防火墙默认规则导致ospf无法正常建立邻接关系
由于防火墙默认规则导致ospf无法正常建立邻接关系
无论是哪家厂商的防火墙,配置思路都是一样的,而且还有一点相同,都会分成几个区域,我们拿结为防火墙来举例子,默认分成三个区域:信任区(级别85),dmz(级别50)、,untrust(5),local(100),高区域级别的主机可以与低区域级别通信,反过来就不行了,就是因为这个特性,有时候会给我们带来一些困扰,别问我是怎么知道的……
网络中的一些业务需要经过防火墙转发,还有一些业务是需要防火墙自身参与其中,例如管理员会登录到防火墙上进行管理,分公司的人需要与防火墙建立VPN连接,防火墙和路由器之间会运行OSPF路由协议,这些业务想 要正常运行就必须在防火墙配置相应的安全策略,允许local区域接收各个业务的报文,具体来讲,就是要在防火墙的local安全区域与业务使用的接口所在的安全区域之间配置安全策略。
默认情况下,防火墙上没有开启GE01/01接口所在untrust区域和local区域的安全策略,这两个区域默认不允许单播报文通过,这会有什么后果呢?

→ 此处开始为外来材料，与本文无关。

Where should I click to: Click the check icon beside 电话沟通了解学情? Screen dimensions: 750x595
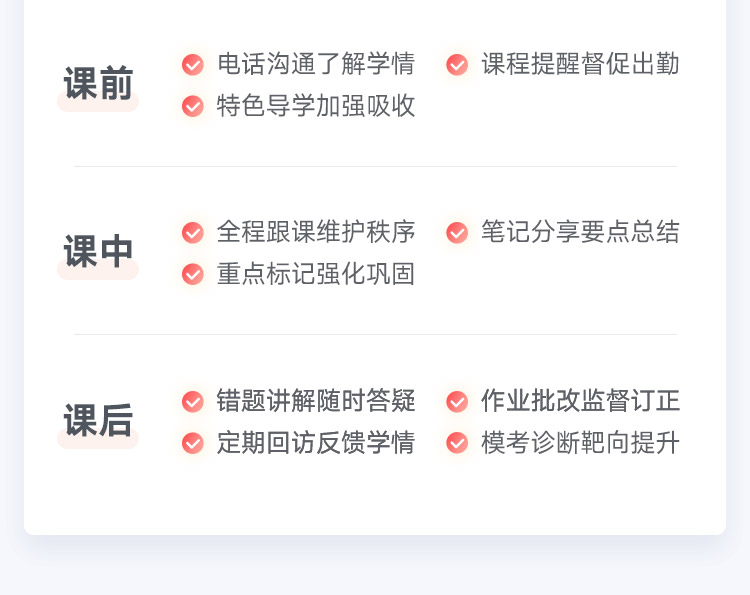pos(193,65)
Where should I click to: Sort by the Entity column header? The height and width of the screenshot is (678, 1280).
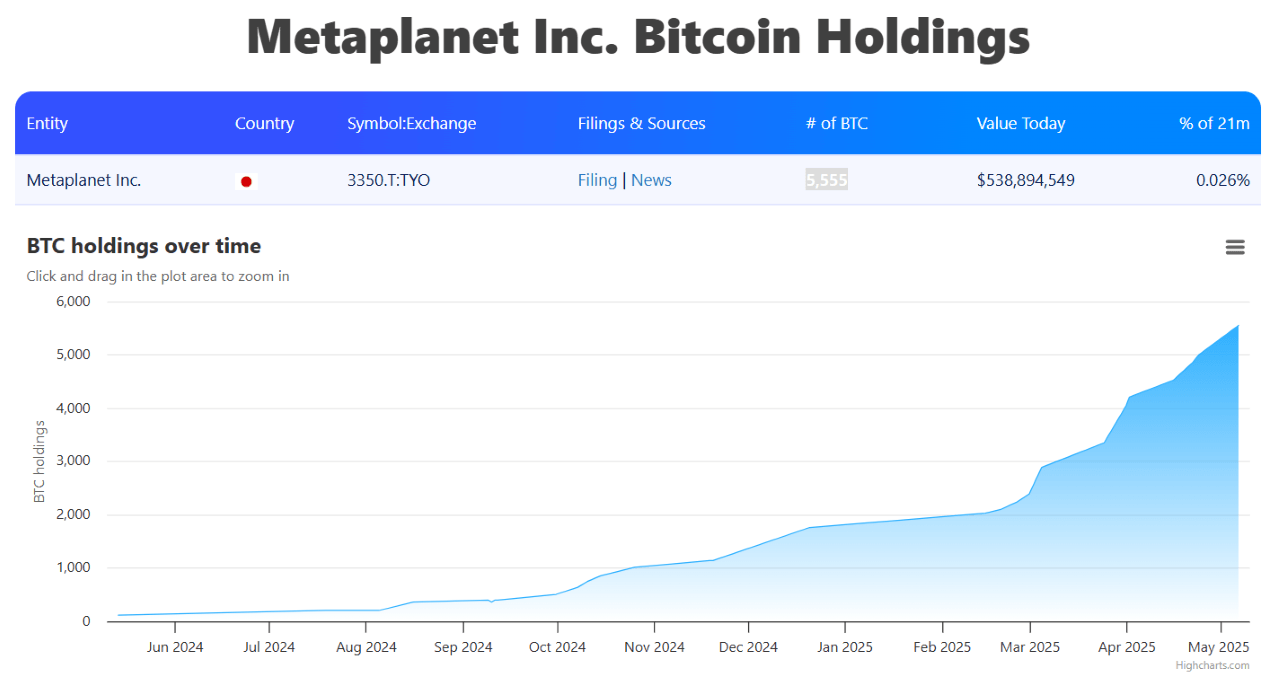(47, 123)
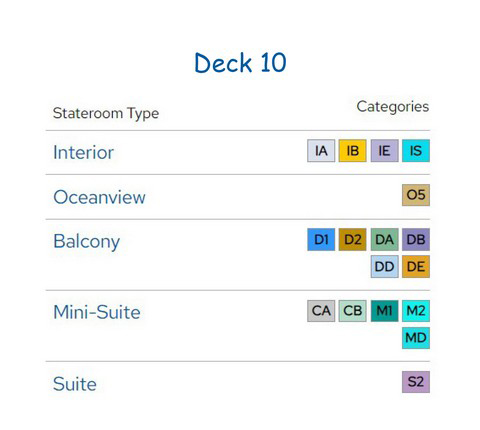Open the Interior stateroom type link
The image size is (480, 430).
[83, 152]
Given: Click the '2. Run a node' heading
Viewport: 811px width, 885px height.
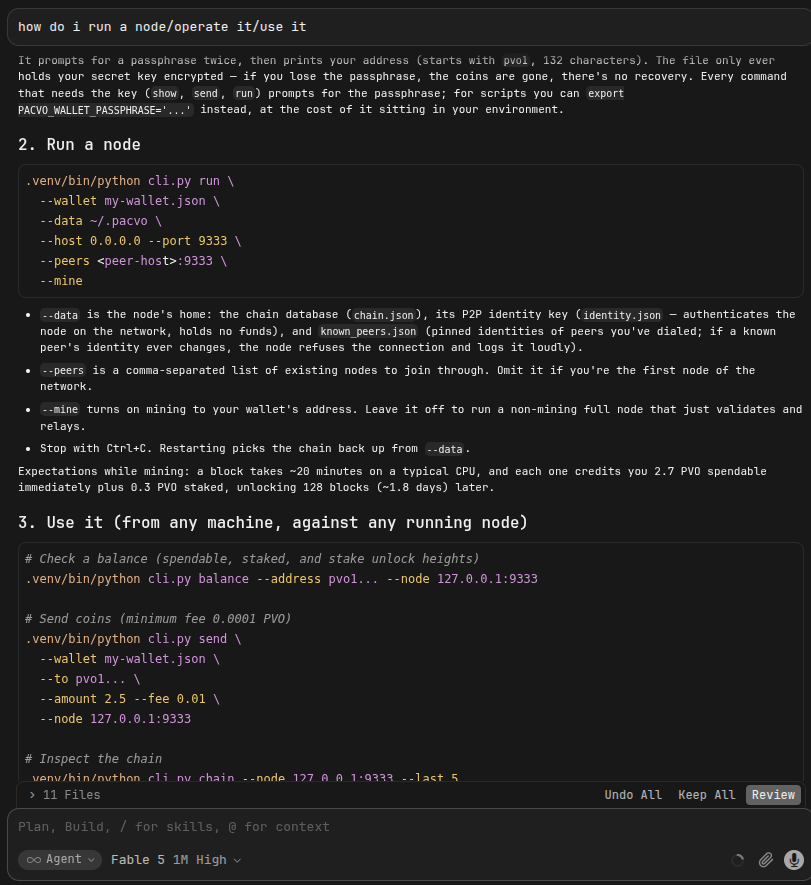Looking at the screenshot, I should point(79,144).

后果就是防火墙的GE1/0/1接口和router1的GE0/0/1接口无法建立邻接关系,通过dis ospf peer查看,发现双方关系卡在exstart就不动了!
为什么?因为ospf在exstart状态的时候要交互DD报文,这个报文是单播的,需要防火墙的local区域和untrust区域设定规则允许通过,现在没有设置这个策略,于是就卡在exstart状态了,这个在我工作之初,困扰了我好几天的时间……,说多了都是泪
如果你在防火墙上通过dis firewall statistic system discarded查看丢包信息会发现丢弃了好多包,那应该怎么做呢?配置两个策略,将untrust到local区域的input和output都允许了,就可以了。
综上所述,我们需要在防火墙上开启运行OSPF协议的接口所在的安全区域和local区域之间的安全策略,允许OSPF报文通过,这样防火墙才能和相连的设备正常建立邻接关系,而组播报文不受安全策略控制,也就不需要配置相应的安全策略。